Locale-Specific Collation

When sorting tables, the default collation rules should suffice for most situations.

  • values are sorted in alpha-numeric order, according to the latin alphabet
  • numbers are sorted before letters
  • upper-case letters are sorted before lower-case letters
  • numbers are compared numerically (as opposed to lexographically), so 10 is greater than 2

By providing the locale {tag} sub-command, psv can also sort a table's rows using the collation rules appropriate for the {tag} locale.

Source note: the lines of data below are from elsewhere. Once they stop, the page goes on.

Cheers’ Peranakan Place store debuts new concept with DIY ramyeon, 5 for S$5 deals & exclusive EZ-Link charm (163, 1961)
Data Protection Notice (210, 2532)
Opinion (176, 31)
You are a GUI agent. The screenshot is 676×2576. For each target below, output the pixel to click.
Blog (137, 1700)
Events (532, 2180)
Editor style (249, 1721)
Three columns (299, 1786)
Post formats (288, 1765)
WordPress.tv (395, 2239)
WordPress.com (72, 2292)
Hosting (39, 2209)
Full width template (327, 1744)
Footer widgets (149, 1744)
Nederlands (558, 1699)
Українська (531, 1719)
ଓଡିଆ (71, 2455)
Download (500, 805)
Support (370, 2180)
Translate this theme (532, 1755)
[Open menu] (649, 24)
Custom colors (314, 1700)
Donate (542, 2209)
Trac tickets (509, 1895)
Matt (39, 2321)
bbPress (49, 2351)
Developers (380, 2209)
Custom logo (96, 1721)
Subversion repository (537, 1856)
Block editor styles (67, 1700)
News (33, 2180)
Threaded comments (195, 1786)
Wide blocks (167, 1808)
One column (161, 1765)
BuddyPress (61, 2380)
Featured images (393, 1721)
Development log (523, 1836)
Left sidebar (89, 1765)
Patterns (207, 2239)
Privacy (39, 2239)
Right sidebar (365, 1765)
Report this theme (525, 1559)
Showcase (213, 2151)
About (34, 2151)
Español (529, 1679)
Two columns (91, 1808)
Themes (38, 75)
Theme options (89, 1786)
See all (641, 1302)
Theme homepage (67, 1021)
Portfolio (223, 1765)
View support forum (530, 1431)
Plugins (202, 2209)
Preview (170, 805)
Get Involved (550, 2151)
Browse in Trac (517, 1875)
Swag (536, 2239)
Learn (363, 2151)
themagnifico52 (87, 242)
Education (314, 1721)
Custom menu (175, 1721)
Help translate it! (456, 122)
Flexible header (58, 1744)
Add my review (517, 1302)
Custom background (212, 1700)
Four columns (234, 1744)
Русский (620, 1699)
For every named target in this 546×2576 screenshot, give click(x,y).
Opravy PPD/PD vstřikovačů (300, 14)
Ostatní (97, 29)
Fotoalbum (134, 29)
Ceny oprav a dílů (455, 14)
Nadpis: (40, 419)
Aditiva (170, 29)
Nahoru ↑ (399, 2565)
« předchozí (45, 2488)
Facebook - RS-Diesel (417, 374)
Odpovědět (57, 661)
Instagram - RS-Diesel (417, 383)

Example: psv sort locale de

Example locale tags:

Language Tag
default none
english en
deutsch de
français fr
dansk da
svenska sv
Schweizerdeutsch gsw
日本語 ja

Locale tags must match the BCP 47 format, but typically a simple 2-character language identifier should suffice.

See Common Language Subtags -- wikipedia for a more comoplete list of common language (sub-)tags.

Examples

Default (undefined) locale:

The default collation order should suffice for most western european languages: | values | | ------ | | C | | 10 | | 2 | | A | | c | | 1 | | B | | a | | b |

German:

German special characters are treated exactly the same as their un-special counterparts:

  • ß is exactly the same as ss
  • ä is exactly the same as a
  • ö is exactly the same as o
  • ü is exactly the same as u
| german | | ------ | | ßr | | ßt | | sr | | ß | | s | | ss | | ß | | st | | ss | | ß |

Swedish

The scandinavian Å is sorted after z in sweden:

Sorting "Å" with 'sv' locale: | swedish | | ------- | | a | | Aa | | Å | | å | | ab | | b | | aa | | A | | z | end of a-z alphabet

Danish

In Denmark, the Å character is equivalent to Aa.

In contrast to Sweden, however, the Danish sort Å and Aa after z!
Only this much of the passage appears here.